Debra Piecka

Defense Date


Graduation Date

Fall 2008


Immediate Access

Submission Type


Degree Name



Instructional Technology (EdDIT)


School of Education

Committee Chair

James B. Schreiber

Committee Member

Rodney K. Hopson

Committee Member

Connie M. Moss


interactive videoconferencing, sociocultural theory, meaning making, early childhood education, qualitative research, ethnography


The research investigated how kindergartners make meaning using interactive videoconferencing. The study explored two research questions: 1) What types of meanings are being formed by the kindergartners during interactive videoconferences and, 2) What are the nature of young children's emerging inquiries and dialogue surrounding their use of interactive videoconferencing in their classroom? The study embodied a Vygotskian perspective as the theoretical framework in order to meet demands associated with the young participants' vulnerability, developmental appropriateness, and the students' interactive learning environment. Employing an ethnographic, participant observation methodology, the research design was informed by three criteria: 1) a pilot study, 2) Miles and Huberman's (1994a) recurring themes in qualitative data analysis, and 3) literature review results emphasizing the nuances of contemporary culture. Field observation occurred from October 2007 through February 2008 in a Southwestern Pennsylvania kindergarten classroom. Students participated in 7 videoconferences with distant peers or content experts. Data from a gingerbread and puppetry videoconference and an astronomy program were selected for further analysis based on their ability to illustrate poignant examples of how the kindergartners formed meaning during collaborations. Data analysis procedures involved the importing of dialogue from videoconferencing transcriptions, field notes, and other artifacts into the ATLAS.ti qualitative data analysis software for open coding, data display, and grounded theory development.
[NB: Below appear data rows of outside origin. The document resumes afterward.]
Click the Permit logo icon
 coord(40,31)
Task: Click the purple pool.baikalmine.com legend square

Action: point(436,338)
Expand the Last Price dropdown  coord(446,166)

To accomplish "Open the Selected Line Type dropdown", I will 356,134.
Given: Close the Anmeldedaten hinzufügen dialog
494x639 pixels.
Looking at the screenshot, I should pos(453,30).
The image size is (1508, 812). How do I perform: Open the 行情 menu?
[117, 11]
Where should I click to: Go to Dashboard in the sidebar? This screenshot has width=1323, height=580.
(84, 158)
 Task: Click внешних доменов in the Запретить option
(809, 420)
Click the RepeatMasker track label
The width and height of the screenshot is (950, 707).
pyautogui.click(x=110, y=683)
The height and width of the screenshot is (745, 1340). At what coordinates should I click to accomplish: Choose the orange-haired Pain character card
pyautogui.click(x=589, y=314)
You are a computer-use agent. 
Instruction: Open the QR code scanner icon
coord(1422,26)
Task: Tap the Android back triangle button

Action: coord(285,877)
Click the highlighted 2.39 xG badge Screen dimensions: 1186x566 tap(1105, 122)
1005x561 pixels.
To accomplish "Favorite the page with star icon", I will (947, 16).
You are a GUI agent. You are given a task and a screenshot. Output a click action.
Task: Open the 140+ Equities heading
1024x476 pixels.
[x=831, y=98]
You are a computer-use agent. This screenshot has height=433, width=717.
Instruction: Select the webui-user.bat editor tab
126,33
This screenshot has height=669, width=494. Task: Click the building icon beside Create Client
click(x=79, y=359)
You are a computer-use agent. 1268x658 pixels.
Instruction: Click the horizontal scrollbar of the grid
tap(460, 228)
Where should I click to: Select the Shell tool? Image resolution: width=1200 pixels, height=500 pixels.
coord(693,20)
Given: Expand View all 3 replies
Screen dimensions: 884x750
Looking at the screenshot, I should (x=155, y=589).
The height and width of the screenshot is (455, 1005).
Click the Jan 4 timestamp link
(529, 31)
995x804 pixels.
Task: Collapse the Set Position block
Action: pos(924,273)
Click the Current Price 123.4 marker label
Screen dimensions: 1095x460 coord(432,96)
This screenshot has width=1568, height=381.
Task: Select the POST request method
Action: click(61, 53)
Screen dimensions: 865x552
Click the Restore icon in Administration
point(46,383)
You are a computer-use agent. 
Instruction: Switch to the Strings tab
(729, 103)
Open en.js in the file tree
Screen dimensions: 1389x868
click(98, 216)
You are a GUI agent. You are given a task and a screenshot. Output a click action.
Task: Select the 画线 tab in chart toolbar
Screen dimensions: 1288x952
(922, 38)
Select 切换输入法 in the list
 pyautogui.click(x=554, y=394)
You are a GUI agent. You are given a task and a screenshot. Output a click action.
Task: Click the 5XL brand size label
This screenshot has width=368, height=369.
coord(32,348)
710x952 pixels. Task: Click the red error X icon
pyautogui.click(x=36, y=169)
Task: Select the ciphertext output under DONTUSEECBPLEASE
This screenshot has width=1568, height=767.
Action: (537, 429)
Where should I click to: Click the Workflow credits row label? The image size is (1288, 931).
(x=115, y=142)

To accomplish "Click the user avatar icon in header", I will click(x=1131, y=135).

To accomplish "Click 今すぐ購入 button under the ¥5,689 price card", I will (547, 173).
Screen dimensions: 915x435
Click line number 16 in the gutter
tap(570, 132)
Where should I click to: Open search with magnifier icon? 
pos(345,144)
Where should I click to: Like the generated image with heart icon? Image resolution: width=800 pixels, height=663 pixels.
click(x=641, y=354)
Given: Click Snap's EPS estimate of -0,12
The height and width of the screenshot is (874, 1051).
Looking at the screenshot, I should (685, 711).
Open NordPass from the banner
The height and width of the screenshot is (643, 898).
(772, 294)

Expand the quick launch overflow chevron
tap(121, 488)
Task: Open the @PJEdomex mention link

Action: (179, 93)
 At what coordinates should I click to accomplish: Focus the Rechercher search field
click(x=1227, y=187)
Results developed from open coding and concept maps in ATLAS.ti informed the following theory development. First, learning with interactive videoconferencing in kindergarten supports meaning making from four Vygotskian tenets: 1) the social origins of learning, 2) sign and tool use through mediated activity, 3) the importance of language, and 4) support for the zone of proximal development. Additionally, the students' meaning making involved the tenets' entwinement rather than the solitary occurrence of individual tenets. Regarding the kindergartners' emerging inquiries, during sustained interactive videoconferencing levels, children's inquiries and dialogue evidenced exploratory talk that was purposeful, reflective and self-directed. It also indicated comfort with the technology. This study is unique in its multidisciplinary application of Vygotskian learning theory to kindergartners' meaning making with videoconferencing and provides a foundation for extended use of qualitative methods to examine young children's' learning with technology.